156. Devlet başkanı, yukarıdaki seçeneklerden hangisinin Müslümanlar için en yararlı olduğuna karar veremezse durum netlik kazanıncaya kadar esirleri hapseder. Çünkü bu mesel e şahsı arzulara göre değil içtihada göre belirleneceğinden doğrunun ortaya çıkmasına kadar karar vermek ertelenir.

 

157. Esir [kendisiyle herhangi bir antlaşma yapılmadan] cizye verse bunu kabul edip etmeme konusunda mezhep içinde iki görüş bulunmaktadır.

 

el-Beyan yazarı şöyle demiştir: "Mezhebin gerektirdiği görüşe göre bunu kabul etmenin caiz olduğu konusunda bir görüş ayrılığı yoktur. Görüş ayrılığı, bunu kabul etmenin zorunlu olup olmadığı konusundadır. Çünkü esiri karşılıksız olarak veya kendisinden bir defada alınacak bir mal karşılığında serbest bırakmak caiz olunca yılda bir alınacak cizye karşılığında serbest bırakmak evleviyetle caiz olur. "

 

eş-Şamil adlı eserde şöyle denilmiştir: "Esir, kendiliğinden cizye verdiğinde -tıpkı Müslüman olması halinde olduğu gibi- onu öldürmek haram olur. Devlet başkanı öldürme dışında diğer seçeneklerden birini seçer."

 

Rafii "cizye" bölümünde bu görüşü doğru kabul etmiştir.

 

158. Nevevi'nin devlet başkanına alternatiflerden birini seçme hakkı verdiği durum bir kitabı bulunan kafir hakkındadır. Kitabı bulunmayanlarda köleleştirme ile ilgili görüş ayrılığına şu şekilde işaret etmiştiir:

 

"[Zayıf] bir görüşe göre putperest olan kişi köleleştirilmez." Nitekim onun cizye karşılığı İslam ülkesinde yaşaması da caiz olmaz. Bu görüş "Kitaba sahip olan kafirlerin durumunda olduğu gibi karşılıksız serbest bırakılması caiz olan kişinin fidye karşılığında serbest bırakılması da caizdir" denilerek reddedilmiştir.

 

159. İmam Şafii'nin eski görüşüne göre konu ile ilgili bir hadis sebebiyle Arap olan kafirin köleleştirilmesi de caiz değildir.

 

Bu görüş, hadisin uydurma olduğu, Buharl'nin rivayet ettiği üzere Hz. Peygamber (s.a.v.)'in Mustalıkoğulları, Hevazin ve diğer Arap kabilelerini esir aldığı ve onları köleleştirdiği söylenilerek reddedilmiştir. (Buhari, Farzu'l-humus, 3131)

 

Not:       1. Nasıl ki kafirlere silah satmamız caiz değilse aynı şekilde onlardan ele geçirdiğimiz silahları kendilerinden alacağımız mal karşılığında kendilerine geri vermemiz de caiz olmaz. Mezhep içinde iki görüşten birine göre bizim esirlerimize karşılık onların silahlarını geri vermemiz caizdir. Bu görüşü Hocamız Zekeriya el-En sarı güçlü görmüştür, bana göre de böyledir. Nitekim esirlerimizi fidye karşılığında geri almamız da caizdir.

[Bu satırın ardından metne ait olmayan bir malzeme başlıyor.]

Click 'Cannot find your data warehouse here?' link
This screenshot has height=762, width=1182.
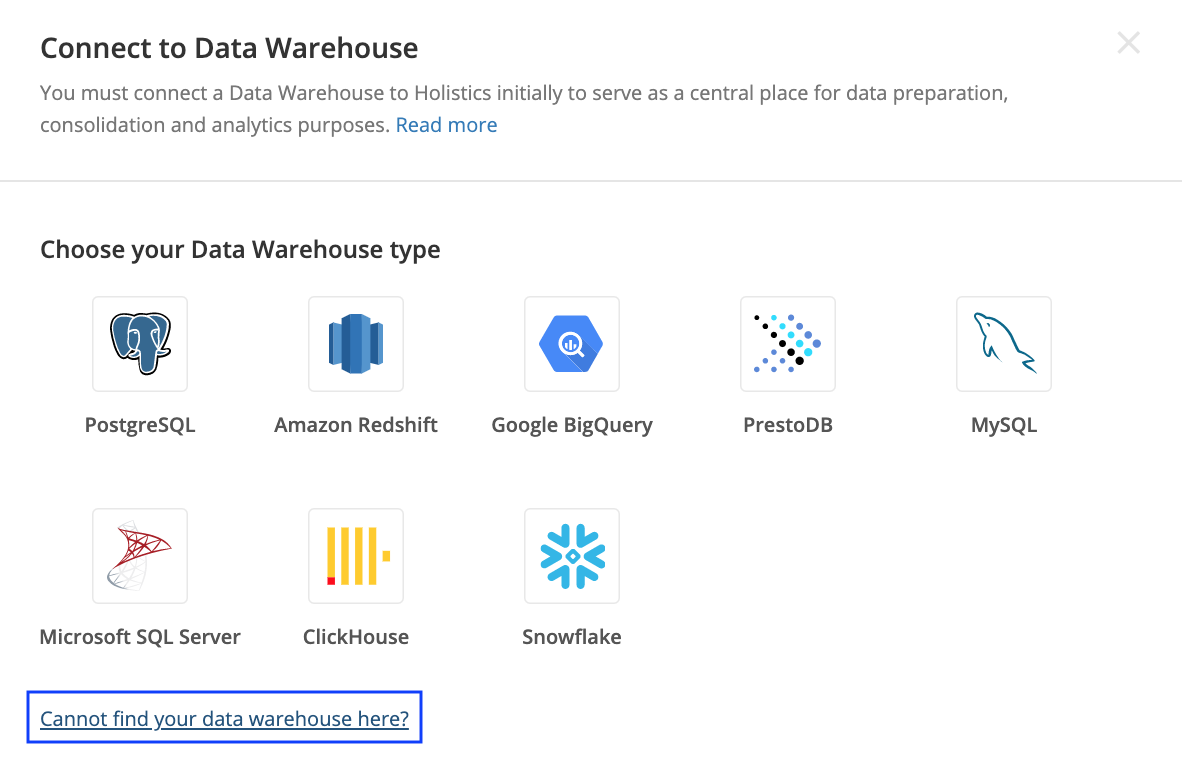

Ayrıca böyle yaparak düşmandan aldığımız şeyonlara verdiğimizden daha kıymetlidir.

Diğer görüşe göre onların silahlarını mal karşılığında onlara geri vermek caiz olmadığı gibi Müslüman esirlere karşılık geri vermek de caiz değildir.

 

"Asıl kafirler" ifadesi mürtedleri dışarıda bırakmaktadır. Devlet başkanı onların Müslüman olmasını kendilerinden ister, şayet buna yanaşmazlarsa tek seçenek savaşmaktır.

 

2. Bir kimse, kendi kafasına göre hareket edip bir esiri öldürürse bakılır:

 

a. Devlet başkanı esirin öldürülmesine hükmettikten sonra bunu yapmışsa onu öldüren kişi için sadece tazir cezası verilir, çünkü devlet başkanından bağımsız hareket etmiştir.

 

b. Devlet başkanı esirlerin karşılıksız salınmasını uygun gördüğü halde bir kimse esirin güvenli bölgeye gitmesinden önce onu öldürürse onun mirasçılarına diyetini tazmin eder.

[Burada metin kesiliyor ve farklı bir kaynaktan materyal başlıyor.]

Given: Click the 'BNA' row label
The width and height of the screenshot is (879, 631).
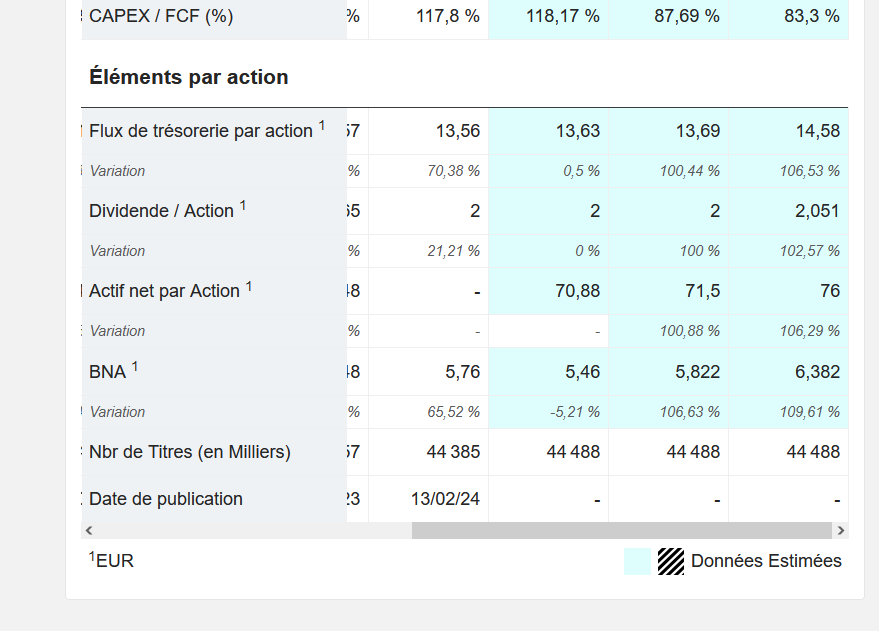Looking at the screenshot, I should point(108,372).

Esir güvenli bölgeye ulaştıktan sonra öldürmüşse kanı heder olur [herhangi bir diyet ödenmez].

 

c. Devlet başkanı, esirin fidye karşılığı serbest bırakılmasına karar verdikten sonra henüz fidyeyi teslim almadan önce bir şahıs esiri öldürse onun diyetini tazmin eder ve bu tazminat ganimet malları arasına konur. Diyetin teslim alınmasından ve kendisinin güvenli bölgeye gitmesi için serbest bırakılmasından sonra birisi onu öldürürse, o şahıs, esir alınmadan önceki durumuna geri döndüğünden onu öldüren kimse herhangi bir şeyi tazminle yükümlü olmaz. Bu gerekçeden şu sonuç çıkar: "Bu hüküm, ilgili şahıs güvenli olacağı bölgeye ulaştığında söz konusu olur. Aksi takdirde onun diyeti, mirasçılarına ödenir." Zahir olan da budur.

 

160. Mükellef olan bir esir henüz devlet başkanı kendisi hakkında karşılıksız veya fidye karşılığında serbest bırakma gibi bir seçimde bulunmadan önce Müslüman olsa, Müslüman olması onun canını koruma altına almış olur. Buhari ve Müslim'de geçen şu hadis sebebiyle öldürülmesi haram olur:

 

> İnsanlar Allah'tan başka ilah olmadığına, Muhammed'in Allah'ın kulu ve elçisi olduğuna şahitlik edinceye, namaz kılıncaya ve zekat verinceye kadar onlarla savaşmakla emrolundum. Bunu yaptıklarında canlarını ve mallarını -can ve malın hakkı dışında- bana karşı koruma altına almış olurlar.(Buhari, İman, 25; Müslim, İman, 128)

 

"Mallarını" ifadesi ," can ve malın hakkı dışında" ifadesinin de gösterdiği üzere esir kılınmadan öncesine yorulur. Malın haklarından birisi de esir alındıktan sonra kişinin malının ganimet olmasıdır.

 

161. Devlet başkanının o kişi hakkında geriye kalan seçeneklerden birini seçme hakkı devam eder. Bu da "karşılıksız serbest bırakma", "köleleştirme" ve "fidye karşılığı serbest bırakma" seçenekleridir. Çünkü birkaç şeyden birini seçme hakkının söz konusu olduğu durumda, seçeneklerin bir kısmı imkansız hale gelip ortadan kalktığında kalan seçenekler arasında tercihte bulunma hakkı ortadan kalkmaz. Nitekim keffaret[le yükümlü olan kimse açısından] köle azadının mümkün olmaması durumunda diğer seçeneklerden birini seçme hakkı devam eder.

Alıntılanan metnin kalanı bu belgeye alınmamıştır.